The Parchim-class corvette was developed for the East German Navy in the late 1970s, and built by the Wolgast Peene-Werft. The ships were designed for coastal anti-submarine warfare. In case of an all-out NATO-Warsaw Pact war in Europe their prime targets would have been the small U-206 coastal submarines of the West German navy. The first ship, Wismar (now the Indonesian KRI Sutanto), was launched on 9 April 1981 in Rostock, and subsequently another 15 ships were built until 1986. To make production more economical, the Soviet Union agreed to purchase another 12 ships from Wolgaster Peenewerft built between 1986 and 1990, thereby effectively subsidising the East German shipbuilding industry.

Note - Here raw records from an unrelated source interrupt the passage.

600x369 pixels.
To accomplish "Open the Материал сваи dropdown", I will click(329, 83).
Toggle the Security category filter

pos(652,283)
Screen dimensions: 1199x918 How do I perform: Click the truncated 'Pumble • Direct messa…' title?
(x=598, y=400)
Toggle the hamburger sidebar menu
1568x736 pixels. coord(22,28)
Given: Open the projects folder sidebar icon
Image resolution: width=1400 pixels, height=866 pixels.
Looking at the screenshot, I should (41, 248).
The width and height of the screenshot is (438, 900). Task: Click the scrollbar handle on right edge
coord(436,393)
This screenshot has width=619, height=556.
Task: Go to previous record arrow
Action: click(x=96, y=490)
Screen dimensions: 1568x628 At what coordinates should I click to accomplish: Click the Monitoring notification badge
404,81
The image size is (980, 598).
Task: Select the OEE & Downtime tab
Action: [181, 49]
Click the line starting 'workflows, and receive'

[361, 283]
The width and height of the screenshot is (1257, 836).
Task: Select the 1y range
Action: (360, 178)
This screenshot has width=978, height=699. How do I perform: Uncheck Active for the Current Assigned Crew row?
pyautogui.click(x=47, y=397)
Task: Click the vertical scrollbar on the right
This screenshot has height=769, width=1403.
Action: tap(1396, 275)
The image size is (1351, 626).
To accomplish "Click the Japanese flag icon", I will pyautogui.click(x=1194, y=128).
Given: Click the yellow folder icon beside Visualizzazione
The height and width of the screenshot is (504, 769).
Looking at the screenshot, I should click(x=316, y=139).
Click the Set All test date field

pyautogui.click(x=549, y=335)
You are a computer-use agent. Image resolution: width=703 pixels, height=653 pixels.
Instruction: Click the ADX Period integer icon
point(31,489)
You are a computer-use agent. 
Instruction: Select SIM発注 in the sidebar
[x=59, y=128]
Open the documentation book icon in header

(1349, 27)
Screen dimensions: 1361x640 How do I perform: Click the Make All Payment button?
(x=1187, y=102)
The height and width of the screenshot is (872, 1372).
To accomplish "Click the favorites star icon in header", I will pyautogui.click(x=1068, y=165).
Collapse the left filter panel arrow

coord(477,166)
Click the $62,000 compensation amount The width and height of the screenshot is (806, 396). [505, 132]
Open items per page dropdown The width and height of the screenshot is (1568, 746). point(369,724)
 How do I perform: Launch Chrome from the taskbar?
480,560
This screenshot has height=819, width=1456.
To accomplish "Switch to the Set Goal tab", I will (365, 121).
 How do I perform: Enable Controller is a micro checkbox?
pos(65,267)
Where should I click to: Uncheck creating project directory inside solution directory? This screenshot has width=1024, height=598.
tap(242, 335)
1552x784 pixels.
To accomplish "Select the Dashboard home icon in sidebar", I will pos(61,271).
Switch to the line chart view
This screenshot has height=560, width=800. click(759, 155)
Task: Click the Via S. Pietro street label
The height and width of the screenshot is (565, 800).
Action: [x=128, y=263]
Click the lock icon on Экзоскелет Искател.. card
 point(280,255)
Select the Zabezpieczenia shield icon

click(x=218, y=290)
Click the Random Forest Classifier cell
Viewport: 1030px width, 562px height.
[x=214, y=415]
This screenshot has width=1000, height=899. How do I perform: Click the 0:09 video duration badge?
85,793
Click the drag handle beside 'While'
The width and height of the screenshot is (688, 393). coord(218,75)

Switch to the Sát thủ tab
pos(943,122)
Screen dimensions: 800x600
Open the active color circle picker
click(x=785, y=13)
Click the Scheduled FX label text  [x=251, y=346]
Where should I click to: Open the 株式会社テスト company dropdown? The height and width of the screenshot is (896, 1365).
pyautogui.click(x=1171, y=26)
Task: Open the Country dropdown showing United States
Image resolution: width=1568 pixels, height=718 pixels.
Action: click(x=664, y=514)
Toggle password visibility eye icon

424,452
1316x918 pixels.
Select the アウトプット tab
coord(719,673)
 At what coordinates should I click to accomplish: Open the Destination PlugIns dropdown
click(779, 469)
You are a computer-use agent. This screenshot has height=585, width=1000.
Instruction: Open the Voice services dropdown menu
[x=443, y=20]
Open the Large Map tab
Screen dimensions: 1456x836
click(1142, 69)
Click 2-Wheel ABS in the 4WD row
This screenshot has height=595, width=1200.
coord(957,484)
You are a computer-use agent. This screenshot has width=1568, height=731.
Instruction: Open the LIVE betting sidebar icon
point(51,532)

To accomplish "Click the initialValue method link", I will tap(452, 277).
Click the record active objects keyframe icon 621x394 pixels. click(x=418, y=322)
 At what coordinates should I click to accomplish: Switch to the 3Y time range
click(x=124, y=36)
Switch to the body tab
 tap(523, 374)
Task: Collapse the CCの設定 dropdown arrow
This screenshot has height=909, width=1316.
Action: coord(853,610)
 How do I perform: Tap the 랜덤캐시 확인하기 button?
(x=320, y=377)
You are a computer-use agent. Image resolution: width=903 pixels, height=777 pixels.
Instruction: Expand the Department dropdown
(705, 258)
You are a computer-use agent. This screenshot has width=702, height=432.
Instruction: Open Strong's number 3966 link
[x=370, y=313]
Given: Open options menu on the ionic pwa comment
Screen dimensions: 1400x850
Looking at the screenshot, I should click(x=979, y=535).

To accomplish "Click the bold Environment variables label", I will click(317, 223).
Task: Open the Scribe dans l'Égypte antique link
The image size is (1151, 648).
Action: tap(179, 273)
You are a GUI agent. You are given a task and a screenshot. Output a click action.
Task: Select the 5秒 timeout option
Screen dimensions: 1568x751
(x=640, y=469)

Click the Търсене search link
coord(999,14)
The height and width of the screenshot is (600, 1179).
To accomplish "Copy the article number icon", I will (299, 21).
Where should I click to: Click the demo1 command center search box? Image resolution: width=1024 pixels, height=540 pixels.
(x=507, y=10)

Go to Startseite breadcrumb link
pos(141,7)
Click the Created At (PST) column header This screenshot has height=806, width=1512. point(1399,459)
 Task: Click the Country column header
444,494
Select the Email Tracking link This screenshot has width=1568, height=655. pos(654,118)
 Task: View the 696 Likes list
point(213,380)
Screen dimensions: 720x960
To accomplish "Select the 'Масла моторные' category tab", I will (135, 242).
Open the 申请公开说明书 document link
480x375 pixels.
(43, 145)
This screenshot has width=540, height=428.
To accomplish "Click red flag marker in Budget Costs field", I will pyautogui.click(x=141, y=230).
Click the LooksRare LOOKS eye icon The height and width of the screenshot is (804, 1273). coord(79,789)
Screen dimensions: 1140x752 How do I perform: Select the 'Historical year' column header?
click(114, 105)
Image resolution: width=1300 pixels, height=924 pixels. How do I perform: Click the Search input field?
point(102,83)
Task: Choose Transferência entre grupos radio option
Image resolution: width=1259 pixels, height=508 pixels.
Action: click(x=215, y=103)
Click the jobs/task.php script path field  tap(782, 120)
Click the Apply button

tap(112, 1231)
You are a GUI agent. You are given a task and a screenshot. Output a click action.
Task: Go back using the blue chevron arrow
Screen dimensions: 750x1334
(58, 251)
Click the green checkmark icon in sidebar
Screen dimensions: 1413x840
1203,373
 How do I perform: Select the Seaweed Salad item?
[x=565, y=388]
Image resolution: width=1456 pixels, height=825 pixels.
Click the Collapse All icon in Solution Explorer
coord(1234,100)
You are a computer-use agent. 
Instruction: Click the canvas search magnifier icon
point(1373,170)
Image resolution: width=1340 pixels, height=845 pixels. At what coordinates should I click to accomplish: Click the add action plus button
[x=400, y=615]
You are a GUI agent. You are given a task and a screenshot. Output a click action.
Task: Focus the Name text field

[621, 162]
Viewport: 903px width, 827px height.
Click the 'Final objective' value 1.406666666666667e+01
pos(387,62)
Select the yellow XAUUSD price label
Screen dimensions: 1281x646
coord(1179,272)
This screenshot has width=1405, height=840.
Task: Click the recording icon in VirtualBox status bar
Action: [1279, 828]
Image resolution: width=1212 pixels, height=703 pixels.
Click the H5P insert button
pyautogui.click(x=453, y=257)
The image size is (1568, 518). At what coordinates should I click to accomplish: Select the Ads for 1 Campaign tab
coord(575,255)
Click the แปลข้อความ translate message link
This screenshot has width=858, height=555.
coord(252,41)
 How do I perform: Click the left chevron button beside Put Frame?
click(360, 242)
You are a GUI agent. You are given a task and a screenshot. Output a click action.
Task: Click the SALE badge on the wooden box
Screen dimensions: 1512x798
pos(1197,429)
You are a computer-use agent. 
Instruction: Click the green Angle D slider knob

The ships of the Soviet Navy were named Parchim II by NATO. Though useful as a coastal ASW platform, the Soviet production of the similar but far more powerful made this purchase even more illogical for the Soviet Navy. After German re-unification the former East German ships were sold to the TNI-AL (Indonesian Navy) in 1993. The Indonesian Navy extensively refurbished their Parchims, to the point where the refurbishing exceeded the cost of purchase. They are still in service, both in the Indonesian Navy and in the Russian Baltic Fleet.

Indonesian Parchims have completed a major refit to fulfill Indonesian Navy needs. The one twin 57 mm gun AK-725 and one twin 30 mm gun AK-230 were retained. The RBU-6000 also retained as a major armament. Two SA-N-5 SAM removed and replaced by two Vektor G12 20mm gun. Four 400mm Russian-made torpedo launcher was out of service because there is no Russian made torpedo in Indonesian Navy inventory so this Russian made torpedo launcher replaced by two western made triple torpedo launcher but only for two ships.

== Service history ==
Gadebusch was laid down on 17 August 1981 by Peene-Werft, Wolgast and launched in 1982. She was commissioned on 31 August 1984. Following the end of the Cold War and the reunification of Germany, Gadebusch was formally decommissioned by Volksmarine on 2 October 1990 and integrated with the unified German Navy on 3 October. Gadebusch was assigned hull number P 6167 during its brief service in the German Navy and later was laid up in 1991.

The ship was sold to the Indonesian Navy in 1996, alongside 15 other Kapitan Patimura-class corvettes and 23 other vessels in a US$12.7 million deal. She was renamed Silas Papare and was commissioned on 27 October 1996, following modifications.